Sporadik HÜS olgularında üst solunum yolu infeksiyonu veya halsizlik gibi özgül olmayan semptomlar olabilir. Ancak, tipik HÜS’de görülen ciddi karın ağrısı, kanlı diyare görülmez. Nörolojik semptomlar daha nadir olup, TTP’den daha ağır seyreder. Retikülosit, LDH artışı ve MAHA vardır.

Ciddi trombositopeni TTP’den daha az sıklıkta görülür. Renal tutulum TTP’den daha ağır seyirli olup, %60 olguda diyaliz tedavisi gerektirir. Belirgin sporadik HÜS yaşlı ve ciddi renal fonksiyon bozukluğu olan hastalarda kötü prognozludur.Mortalite %25-50 olup, sağ kalan hastalarda kronik renal yetmezlik gelişir. Plazma değişim tedavisine yanıt TTP’ye göre oldukça azdır.

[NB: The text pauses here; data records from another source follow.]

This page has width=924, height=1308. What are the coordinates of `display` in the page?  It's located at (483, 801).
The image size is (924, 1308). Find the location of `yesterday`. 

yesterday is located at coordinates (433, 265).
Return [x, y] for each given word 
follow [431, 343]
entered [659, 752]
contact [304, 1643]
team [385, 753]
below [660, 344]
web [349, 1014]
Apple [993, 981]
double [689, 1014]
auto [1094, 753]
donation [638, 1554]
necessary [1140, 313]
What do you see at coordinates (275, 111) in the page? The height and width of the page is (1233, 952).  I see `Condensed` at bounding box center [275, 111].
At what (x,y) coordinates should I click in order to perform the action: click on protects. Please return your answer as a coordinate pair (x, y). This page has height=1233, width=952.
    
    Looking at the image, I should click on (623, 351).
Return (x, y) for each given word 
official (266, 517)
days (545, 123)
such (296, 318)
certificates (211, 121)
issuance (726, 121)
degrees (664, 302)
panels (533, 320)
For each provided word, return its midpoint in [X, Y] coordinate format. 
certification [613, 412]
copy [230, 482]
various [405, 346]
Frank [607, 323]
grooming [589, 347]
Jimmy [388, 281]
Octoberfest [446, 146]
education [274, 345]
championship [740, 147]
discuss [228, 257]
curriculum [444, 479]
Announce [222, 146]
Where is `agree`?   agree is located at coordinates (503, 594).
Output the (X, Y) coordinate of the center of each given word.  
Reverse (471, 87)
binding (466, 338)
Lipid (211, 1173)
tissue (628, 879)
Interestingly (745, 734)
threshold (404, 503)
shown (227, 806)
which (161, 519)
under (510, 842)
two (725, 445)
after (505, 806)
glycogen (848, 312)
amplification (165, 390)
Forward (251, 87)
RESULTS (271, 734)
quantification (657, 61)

LABORATUVAR Periferik yaymada fragmante eritrositler, sferosit ve şistositlerin varlığı; protrombin zamanı ve parsiyel tromboplastin zamanının normal olması tanıyı destekler. Laktat dehidrogenaz (LDH) ve indirekt bilirübinin yüksek, üre ve kreatinin değerlerinin çok yüksek olması tipiktir. Böbrek yetmezliği enfeksiyon sonrası gelişen HÜS’lerde sıktır ve tipik olarak oligoanüriktir. HÜS’te idrar bulguları hafiftir ve genellikle düşük derecede mikroskopik hematüri ve hafif proteinüri mevcuttur.

AYIRICI TANI DİC TTP Sepsis Septik şok Menenjite bağlı şok ATN

TEDAVİ Başlangıçta çocukların %60’ı diyaliz ihtiyacı duyarken hastalık çoğunlukla kendi kendini sınırlar özelliktedir. Uygun destek tedavisi ile mortalite %5’e inmiştir. Genellikle renal yetmezlik 2-3 haftada düzelirken bazen birkaç ayı bulabilir. Olguların %50-60’ında tam düzelme izlenir. Çocukluk dönemi diyarenin eşlik ettiği formda plazma değişiminin bir faydası yoktur. Erişkinlerde ise plazma değişimi klinik seyri düzeltmektedir.